Khosla Shaan, Abdelrahman Leila, Johnson Joseph, Samarah Mohammad, Bhattacharya Sanjoy K
New York University, Center for Data Science, New York, NY, USA.
Department of Ophthalmology & Miami Integrative Metabolomics Research Center, University of Miami, Bascom Palmer Eye Institute, Miami, FL, USA.
Ann Eye Sci. 2022 Mar;7. doi: 10.21037/aes-21-29. Epub 2022 Mar 15.
In this investigation, we explore the literature regarding neuroregeneration from the 1700s to the present. The regeneration of central nervous system neurons or the regeneration of axons from cell bodies and their reconnection with other neurons remains a major hurdle. Injuries relating to war and accidents attracted medical professionals throughout early history to regenerate and reconnect nerves. Early literature till 1990 lacked specific molecular details and is likely provide some clues to conditions that promoted neuron and/or axon regeneration. This is an avenue for the application of natural language processing (NLP) to gain actionable intelligence. Post 1990 period saw an explosion of all molecular details. With the advent of genomic, transcriptomics, proteomics, and other omics-there is an emergence of big data sets and is another rich area for application of NLP. How the neuron and/or axon regeneration related keywords have changed over the years is a first step towards this endeavor.
Specifically, this article curates over 600 published works in the field of neuroregeneration. We then apply a dynamic topic modeling algorithm based on the Latent Dirichlet allocation (LDA) algorithm to assess how topics cluster based on topics.
Based on how documents are assigned to topics, we then build a recommendation engine to assist researchers to access domain-specific literature based on how their search text matches to recommended document topics. The interface further includes interactive topic visualizations for researchers to understand how topics grow closer and further apart, and how intra-topic composition changes over time.

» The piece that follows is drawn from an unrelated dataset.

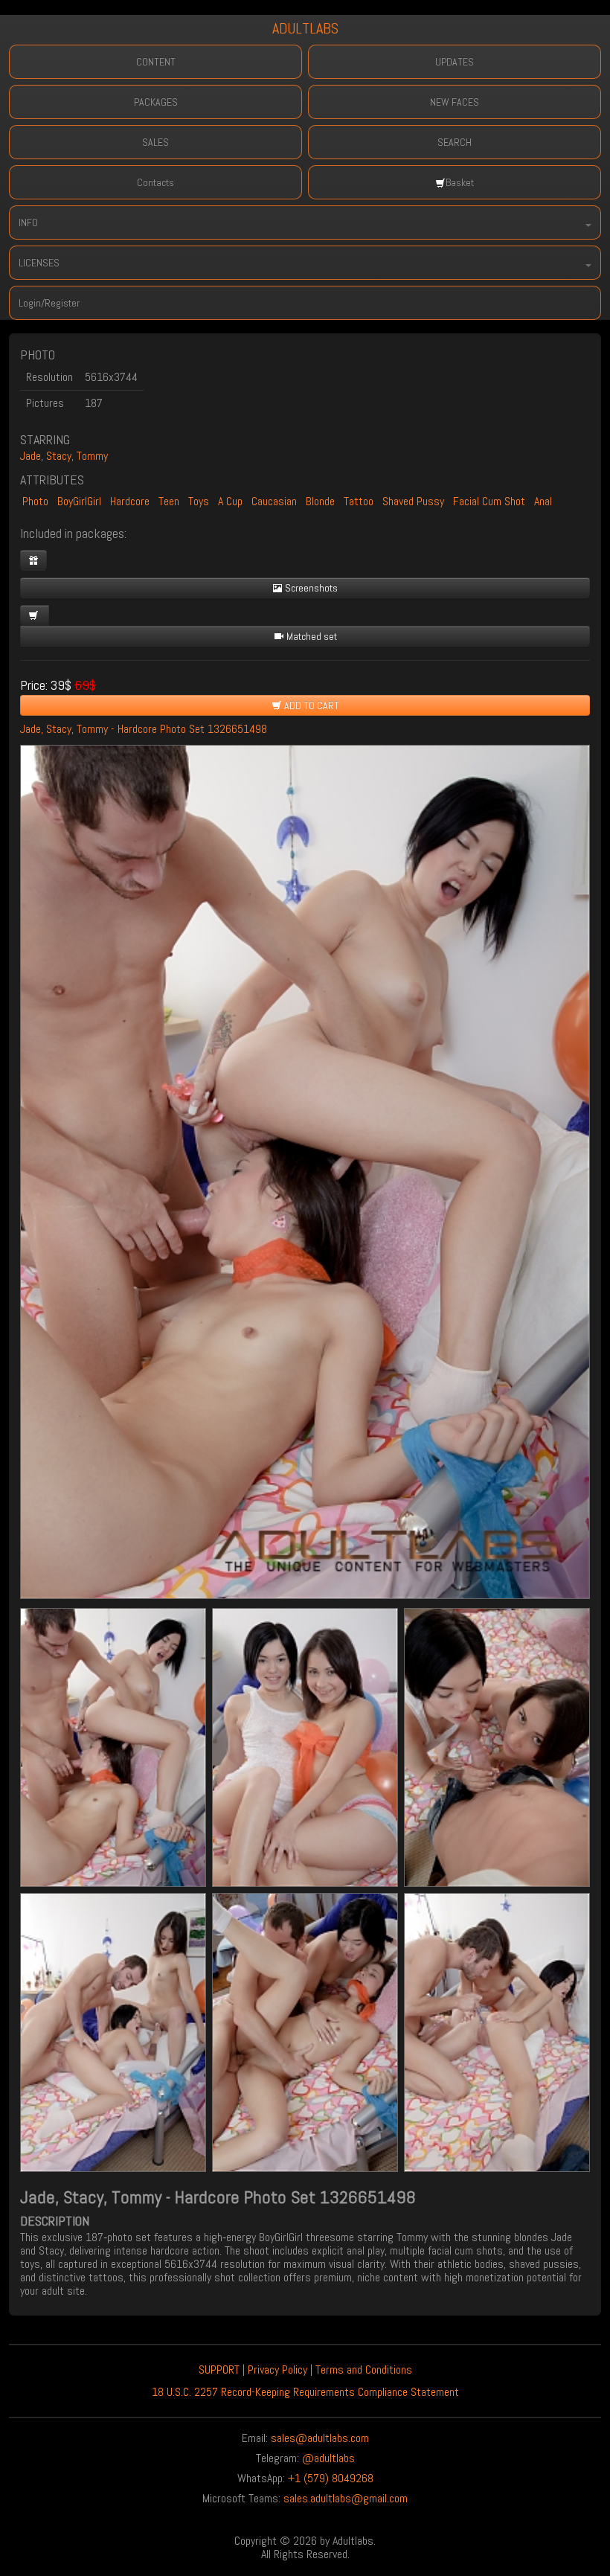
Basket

We present a recommendation engine and interactive interface that enables dynamic topic modeling for neuronal regeneration.
在本研究中,我们探讨了从18世纪到现在有关神经再生的文献。中枢神经系统神经元的再生,或者细胞体轴突的再生以及它们与其他神经元的重新连接仍然是一个主要障碍。与战争和事故相关的损伤在早期历史中吸引了医学专业人员来促进神经的再生和重新连接。直到1990年的早期文献缺乏具体的分子细节,可能为促进神经元和/或轴突再生的条件提供了一些线索。这是自然语言处理(NLP)应用以获取可操作情报的一个途径。1990年之后,所有分子细节大量涌现。随着基因组学、转录组学、蛋白质组学和其他组学的出现,出现了大量数据集,这也是NLP应用的另一个丰富领域。多年来神经元和/或轴突再生相关关键词如何变化是朝着这一努力迈出的第一步。
具体而言,本文整理了神经再生领域600多篇已发表的著作。然后我们应用基于潜在狄利克雷分配(LDA)算法的动态主题建模算法来评估主题如何基于主题进行聚类。
根据文档如何分配到主题,我们随后构建了一个推荐引擎,以帮助研究人员根据他们的搜索文本与推荐文档主题的匹配程度来获取特定领域的文献。该界面还包括交互式主题可视化,以便研究人员了解主题如何变得更紧密或更疏远,以及主题内的组成如何随时间变化。
我们展示了一个推荐引擎和交互式界面,可实现神经元再生的动态主题建模。